START RECORD EXTRACTS

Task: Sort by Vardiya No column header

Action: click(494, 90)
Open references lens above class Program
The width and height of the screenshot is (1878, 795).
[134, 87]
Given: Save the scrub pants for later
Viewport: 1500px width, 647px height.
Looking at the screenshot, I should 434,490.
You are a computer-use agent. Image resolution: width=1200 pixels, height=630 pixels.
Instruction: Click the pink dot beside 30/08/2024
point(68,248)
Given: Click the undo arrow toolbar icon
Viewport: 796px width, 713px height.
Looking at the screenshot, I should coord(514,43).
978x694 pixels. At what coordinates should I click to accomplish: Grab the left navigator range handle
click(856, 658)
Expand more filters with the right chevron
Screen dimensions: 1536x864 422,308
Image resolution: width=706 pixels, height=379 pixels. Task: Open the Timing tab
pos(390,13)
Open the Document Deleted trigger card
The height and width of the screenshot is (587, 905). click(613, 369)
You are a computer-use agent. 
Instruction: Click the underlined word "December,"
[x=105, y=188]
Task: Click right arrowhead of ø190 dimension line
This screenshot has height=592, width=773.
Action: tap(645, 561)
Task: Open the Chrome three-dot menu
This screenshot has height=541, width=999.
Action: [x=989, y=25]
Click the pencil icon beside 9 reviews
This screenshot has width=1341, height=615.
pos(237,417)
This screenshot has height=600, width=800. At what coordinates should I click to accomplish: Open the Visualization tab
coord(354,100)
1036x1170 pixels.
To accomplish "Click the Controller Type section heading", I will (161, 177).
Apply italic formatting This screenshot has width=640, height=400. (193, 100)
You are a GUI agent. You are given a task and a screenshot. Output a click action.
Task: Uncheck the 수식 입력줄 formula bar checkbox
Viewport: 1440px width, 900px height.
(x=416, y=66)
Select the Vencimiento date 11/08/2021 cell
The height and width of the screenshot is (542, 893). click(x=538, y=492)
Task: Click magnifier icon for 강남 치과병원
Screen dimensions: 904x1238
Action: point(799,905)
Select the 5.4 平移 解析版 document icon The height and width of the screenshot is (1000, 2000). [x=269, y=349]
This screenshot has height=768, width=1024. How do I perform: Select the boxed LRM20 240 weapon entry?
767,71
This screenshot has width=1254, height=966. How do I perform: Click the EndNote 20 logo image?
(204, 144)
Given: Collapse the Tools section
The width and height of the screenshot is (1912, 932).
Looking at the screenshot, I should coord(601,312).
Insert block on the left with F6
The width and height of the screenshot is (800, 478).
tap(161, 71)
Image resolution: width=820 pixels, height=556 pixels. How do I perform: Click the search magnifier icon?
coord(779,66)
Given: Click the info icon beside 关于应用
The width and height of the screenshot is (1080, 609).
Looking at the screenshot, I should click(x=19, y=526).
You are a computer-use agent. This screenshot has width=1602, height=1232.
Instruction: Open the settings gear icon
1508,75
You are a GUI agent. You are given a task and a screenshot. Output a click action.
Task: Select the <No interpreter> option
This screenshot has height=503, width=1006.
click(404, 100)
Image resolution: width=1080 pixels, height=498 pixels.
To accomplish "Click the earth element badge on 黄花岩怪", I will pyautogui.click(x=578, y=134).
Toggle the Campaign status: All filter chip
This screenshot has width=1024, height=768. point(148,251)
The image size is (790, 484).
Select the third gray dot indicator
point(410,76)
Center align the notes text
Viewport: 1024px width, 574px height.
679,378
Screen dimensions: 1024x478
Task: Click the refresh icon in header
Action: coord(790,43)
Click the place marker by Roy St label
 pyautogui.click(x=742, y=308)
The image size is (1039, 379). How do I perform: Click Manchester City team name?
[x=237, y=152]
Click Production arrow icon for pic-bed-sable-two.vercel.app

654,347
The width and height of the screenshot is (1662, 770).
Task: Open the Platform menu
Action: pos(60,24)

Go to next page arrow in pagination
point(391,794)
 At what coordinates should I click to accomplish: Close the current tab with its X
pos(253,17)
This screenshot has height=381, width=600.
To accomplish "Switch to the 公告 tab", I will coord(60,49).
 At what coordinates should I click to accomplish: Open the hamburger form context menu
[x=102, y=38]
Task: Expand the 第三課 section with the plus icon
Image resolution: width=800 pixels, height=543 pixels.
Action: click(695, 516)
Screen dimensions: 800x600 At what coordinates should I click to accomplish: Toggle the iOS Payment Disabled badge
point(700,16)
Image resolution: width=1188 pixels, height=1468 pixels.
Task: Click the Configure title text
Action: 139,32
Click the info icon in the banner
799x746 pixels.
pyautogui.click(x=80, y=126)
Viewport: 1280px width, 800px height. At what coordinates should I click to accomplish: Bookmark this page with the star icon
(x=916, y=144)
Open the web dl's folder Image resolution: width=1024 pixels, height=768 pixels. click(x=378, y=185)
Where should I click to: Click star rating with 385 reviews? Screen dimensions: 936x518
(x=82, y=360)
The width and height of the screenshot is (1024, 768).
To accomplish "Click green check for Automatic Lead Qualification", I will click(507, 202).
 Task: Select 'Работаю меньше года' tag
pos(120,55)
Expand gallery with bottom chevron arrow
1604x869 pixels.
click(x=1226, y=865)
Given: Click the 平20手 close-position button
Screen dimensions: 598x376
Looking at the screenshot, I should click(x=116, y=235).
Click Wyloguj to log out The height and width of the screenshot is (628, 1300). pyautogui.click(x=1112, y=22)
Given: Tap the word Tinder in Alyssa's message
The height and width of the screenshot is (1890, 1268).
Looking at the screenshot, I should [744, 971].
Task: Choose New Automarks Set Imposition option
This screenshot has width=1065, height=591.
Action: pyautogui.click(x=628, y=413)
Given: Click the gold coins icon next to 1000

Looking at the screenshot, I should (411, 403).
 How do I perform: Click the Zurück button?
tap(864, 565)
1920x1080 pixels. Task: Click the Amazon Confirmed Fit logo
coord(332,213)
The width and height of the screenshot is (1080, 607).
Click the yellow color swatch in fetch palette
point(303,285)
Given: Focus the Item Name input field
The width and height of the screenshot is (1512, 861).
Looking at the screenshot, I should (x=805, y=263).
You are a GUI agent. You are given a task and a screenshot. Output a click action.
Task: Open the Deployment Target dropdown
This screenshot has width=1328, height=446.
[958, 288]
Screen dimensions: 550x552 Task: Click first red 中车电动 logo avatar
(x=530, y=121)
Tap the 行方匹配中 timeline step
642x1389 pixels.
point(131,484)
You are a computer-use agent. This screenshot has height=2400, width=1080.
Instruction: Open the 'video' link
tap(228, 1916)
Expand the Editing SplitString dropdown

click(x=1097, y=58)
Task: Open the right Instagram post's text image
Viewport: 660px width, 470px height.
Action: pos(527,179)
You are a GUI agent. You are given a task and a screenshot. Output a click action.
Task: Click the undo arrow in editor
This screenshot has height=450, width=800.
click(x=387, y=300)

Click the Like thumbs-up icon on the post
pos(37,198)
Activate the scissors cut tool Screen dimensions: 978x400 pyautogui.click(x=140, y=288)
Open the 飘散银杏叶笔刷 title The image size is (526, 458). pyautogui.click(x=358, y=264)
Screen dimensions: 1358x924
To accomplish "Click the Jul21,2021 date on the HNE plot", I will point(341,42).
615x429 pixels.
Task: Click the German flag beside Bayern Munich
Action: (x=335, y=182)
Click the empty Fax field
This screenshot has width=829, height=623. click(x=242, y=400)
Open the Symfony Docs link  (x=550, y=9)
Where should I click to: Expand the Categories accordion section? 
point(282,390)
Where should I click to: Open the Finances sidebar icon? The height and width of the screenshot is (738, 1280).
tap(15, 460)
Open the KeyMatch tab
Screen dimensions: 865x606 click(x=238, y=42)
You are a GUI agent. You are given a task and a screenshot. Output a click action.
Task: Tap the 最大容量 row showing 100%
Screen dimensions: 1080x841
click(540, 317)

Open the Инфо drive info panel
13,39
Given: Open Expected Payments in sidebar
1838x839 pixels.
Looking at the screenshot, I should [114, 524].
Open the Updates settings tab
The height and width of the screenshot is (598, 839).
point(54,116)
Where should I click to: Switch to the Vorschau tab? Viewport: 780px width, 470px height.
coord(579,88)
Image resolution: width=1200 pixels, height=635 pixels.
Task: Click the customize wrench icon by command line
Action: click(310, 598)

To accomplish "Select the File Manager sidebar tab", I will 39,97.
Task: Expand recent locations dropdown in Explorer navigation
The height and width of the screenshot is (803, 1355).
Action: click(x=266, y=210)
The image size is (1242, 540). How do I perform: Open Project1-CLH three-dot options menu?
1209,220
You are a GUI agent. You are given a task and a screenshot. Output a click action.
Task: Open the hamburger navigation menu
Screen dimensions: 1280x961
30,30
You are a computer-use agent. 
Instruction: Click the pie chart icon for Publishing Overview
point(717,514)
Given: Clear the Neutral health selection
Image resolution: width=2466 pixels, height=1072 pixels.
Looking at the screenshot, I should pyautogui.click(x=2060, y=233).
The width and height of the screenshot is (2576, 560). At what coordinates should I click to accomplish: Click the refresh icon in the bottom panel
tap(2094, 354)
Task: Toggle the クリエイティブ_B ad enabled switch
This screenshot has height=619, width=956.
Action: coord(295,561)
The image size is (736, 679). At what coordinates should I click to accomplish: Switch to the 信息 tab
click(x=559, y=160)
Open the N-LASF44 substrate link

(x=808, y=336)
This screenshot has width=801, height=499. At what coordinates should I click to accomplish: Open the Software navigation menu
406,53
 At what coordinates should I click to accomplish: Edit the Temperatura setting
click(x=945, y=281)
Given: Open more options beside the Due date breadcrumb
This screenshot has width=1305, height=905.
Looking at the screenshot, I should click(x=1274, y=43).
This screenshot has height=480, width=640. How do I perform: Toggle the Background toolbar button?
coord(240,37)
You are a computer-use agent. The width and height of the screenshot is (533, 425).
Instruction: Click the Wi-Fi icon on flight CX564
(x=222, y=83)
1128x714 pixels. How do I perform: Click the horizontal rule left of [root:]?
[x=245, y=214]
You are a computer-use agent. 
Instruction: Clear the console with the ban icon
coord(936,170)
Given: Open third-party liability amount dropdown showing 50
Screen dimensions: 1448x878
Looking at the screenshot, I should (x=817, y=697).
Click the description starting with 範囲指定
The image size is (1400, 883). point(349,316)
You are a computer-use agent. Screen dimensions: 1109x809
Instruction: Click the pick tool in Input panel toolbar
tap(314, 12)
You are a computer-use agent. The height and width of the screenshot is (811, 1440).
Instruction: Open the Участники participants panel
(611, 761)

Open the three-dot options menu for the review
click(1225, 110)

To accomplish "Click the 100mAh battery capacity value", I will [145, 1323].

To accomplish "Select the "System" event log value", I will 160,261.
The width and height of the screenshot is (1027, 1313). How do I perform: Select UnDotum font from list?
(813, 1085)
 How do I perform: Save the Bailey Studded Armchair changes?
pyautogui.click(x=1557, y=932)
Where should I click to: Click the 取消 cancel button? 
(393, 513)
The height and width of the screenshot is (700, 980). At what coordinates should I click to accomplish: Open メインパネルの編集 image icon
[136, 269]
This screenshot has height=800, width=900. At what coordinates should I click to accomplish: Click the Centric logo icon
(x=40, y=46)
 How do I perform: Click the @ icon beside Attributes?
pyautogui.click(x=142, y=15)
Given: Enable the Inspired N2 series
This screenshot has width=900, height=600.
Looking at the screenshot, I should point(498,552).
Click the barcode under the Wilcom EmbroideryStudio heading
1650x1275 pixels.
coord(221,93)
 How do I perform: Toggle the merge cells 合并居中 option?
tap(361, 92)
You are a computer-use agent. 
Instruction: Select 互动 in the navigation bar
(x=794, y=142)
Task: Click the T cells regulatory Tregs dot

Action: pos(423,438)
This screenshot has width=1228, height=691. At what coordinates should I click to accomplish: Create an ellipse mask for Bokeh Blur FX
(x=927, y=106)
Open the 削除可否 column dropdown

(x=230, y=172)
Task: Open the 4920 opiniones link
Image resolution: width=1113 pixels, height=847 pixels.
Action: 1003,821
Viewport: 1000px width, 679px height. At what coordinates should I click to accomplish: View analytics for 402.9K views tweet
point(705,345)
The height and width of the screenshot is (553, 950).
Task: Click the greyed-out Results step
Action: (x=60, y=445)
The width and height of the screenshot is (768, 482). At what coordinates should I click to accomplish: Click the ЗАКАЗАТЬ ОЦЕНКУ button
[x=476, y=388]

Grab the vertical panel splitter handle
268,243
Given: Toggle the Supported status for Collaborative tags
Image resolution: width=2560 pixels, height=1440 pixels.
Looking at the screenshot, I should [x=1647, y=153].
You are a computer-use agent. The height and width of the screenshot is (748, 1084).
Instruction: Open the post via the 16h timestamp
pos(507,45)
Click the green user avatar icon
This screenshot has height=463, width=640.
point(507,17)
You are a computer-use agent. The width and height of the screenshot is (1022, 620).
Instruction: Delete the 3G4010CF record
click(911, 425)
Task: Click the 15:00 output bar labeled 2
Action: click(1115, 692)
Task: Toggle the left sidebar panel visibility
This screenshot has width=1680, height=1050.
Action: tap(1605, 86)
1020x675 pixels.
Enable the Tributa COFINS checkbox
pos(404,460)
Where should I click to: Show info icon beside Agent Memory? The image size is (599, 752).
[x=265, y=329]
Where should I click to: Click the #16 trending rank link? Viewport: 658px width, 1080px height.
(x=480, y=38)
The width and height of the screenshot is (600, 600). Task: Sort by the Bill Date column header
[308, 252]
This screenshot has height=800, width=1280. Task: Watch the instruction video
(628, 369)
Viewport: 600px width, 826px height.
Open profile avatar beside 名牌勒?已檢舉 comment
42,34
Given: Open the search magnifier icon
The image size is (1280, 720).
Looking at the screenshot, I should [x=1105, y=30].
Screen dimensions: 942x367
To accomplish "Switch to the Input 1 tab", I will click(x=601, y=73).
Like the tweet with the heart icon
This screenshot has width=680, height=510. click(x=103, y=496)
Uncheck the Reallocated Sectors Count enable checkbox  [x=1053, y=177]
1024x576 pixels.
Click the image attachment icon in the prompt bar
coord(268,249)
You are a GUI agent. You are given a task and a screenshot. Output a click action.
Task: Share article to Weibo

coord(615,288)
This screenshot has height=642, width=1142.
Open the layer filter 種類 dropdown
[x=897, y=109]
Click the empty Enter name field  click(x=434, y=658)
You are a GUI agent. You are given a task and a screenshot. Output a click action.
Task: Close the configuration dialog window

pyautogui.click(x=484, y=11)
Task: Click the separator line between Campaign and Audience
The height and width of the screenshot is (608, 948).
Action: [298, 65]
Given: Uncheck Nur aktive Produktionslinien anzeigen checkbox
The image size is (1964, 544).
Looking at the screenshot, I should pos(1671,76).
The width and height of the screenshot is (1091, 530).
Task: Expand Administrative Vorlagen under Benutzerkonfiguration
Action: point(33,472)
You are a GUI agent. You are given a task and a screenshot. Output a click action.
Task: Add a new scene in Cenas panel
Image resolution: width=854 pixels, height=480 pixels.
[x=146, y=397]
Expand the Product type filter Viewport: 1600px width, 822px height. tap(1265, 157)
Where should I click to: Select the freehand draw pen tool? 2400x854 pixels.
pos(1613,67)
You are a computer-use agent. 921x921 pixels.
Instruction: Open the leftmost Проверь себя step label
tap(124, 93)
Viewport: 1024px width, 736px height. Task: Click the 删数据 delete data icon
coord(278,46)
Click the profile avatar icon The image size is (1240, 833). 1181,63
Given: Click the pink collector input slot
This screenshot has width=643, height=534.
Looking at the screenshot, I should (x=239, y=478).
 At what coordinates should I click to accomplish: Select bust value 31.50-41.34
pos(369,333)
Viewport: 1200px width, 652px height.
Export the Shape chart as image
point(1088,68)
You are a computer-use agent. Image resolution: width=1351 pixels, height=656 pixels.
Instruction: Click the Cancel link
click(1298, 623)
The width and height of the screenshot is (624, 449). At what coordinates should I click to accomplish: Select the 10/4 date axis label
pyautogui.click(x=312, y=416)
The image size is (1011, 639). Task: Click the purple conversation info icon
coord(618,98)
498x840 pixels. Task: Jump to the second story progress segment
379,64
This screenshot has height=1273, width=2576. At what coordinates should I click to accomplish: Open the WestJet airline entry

END RECORD EXTRACTS

**WHAT YOU ARE ASKED TO DO**: Lines from the one containing "The width and height of the screenshot is (624, 449)." to the last line above, both included: copy these exactly and write nothing else.

**ANSWER BELOW**:
The width and height of the screenshot is (624, 449). At what coordinates should I click to accomplish: Select the 10/4 date axis label
pyautogui.click(x=312, y=416)
The image size is (1011, 639). Task: Click the purple conversation info icon
coord(618,98)
498x840 pixels. Task: Jump to the second story progress segment
379,64
This screenshot has height=1273, width=2576. At what coordinates should I click to accomplish: Open the WestJet airline entry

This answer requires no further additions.